Pensions tax trap: early permanent return to UK

I don’t want to alarm people unnecessarily, but I did want to flag this particular pensions tax risk issue up, in case it could affect anyone on SF (hopefully not). This post is only aimed at people who:-

are receiving certain types of UK pension (see below);
were previously long term residents of the UK;
moved to France/are French resident;
and are considering permanently returning to the UK, on or before the 5th anniversary of their arrival.

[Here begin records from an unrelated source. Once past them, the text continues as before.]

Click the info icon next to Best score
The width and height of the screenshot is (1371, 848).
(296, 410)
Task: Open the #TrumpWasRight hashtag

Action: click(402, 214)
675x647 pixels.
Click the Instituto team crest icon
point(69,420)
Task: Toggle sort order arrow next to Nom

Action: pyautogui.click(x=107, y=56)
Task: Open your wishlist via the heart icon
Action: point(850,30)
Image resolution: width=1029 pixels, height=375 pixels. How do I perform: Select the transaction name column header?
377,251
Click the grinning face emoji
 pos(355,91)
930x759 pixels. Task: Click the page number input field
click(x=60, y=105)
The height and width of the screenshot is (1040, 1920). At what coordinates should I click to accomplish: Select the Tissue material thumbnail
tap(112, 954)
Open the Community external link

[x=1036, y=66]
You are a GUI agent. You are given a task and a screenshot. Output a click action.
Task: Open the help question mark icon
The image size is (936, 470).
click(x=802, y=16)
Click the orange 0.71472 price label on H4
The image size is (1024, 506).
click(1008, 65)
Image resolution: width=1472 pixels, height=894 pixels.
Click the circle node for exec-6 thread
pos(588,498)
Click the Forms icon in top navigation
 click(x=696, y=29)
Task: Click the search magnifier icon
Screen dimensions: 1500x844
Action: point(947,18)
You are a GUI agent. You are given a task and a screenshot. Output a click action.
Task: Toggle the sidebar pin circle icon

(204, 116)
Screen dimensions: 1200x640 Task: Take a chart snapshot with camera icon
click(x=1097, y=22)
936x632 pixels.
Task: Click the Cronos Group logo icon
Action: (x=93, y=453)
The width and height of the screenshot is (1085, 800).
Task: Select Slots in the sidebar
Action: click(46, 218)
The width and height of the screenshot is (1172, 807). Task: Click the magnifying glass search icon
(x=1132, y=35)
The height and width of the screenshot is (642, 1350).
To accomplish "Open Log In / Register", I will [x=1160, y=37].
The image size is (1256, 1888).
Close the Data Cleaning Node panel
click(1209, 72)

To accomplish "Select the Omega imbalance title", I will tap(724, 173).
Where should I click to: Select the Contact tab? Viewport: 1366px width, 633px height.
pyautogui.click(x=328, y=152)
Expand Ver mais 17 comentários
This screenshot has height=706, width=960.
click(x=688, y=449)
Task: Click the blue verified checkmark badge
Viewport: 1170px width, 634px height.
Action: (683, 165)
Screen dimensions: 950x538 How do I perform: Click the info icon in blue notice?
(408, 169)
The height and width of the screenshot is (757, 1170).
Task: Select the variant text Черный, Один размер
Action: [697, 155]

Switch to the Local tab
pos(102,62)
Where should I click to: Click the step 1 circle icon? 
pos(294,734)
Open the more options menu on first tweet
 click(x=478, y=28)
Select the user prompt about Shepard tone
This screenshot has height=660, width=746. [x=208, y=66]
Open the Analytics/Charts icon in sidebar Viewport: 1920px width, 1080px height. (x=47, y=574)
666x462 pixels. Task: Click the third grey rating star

If you are in that specific scenario, please be aware there is a (frankly vicious) piece of UK legislation that retrospectively taxes you on pensions you have already drawn down (ie pensions in flexible access withdrawal) and on certain lump sums, when you return to the UK. It arises in connection with what HMRC regards as ‘temporary non residence’.

The guidance specifically says the fact that there may have been exemption from UK tax under the tax treaty in respect of the pension payments is irrelevant (in the case of temporary non residents). The guidance is also silent (absurdly to my mind) on whether the UK would even permit you to offset/credit French tax you have correctly paid on those pensions. You’d hope common sense, pragmatism and UK domestic tax legislation would prevent this potential double tax injustice arising.

The legislation fortunately does not cover pensions other than those in flexible drawdown, (and some fairly niche types of pensions) and ‘only’ applies to certain types of lump sum (see guidance in link below). It also does not apply if sums received from those pensions in the non resident period are less than £100,000.

If you are unfortunately likely to be in this position, (which, confusingly, can include certain dual residents) and can’t change the timing of your return to the UK (really? pls think again!!!) , you are very strongly recommended to seek professional advice from a specialist who is fully familiar with this specific issue. For what I hope are understandable and obvious reasons, I am not personally in a position to advise. It is not new legislation, but it’s relatively little known, possibly even amongst some tax advisers, and at least being forewarned is forearmed. There is some planning that can mitigate the likelihood of a charge, but DONT RETURN ‘EARLY’ TO THE UK if humanly possible seems to be the best approach.

For those wanting more information, here is HMRC’s guidance on the issue.

Of course there are other tax considerations to review if you return within 5 years to the UK, such as potential exposure to capital gains tax.

2 Likes

Thanks George – certainly hadn’t come across that before!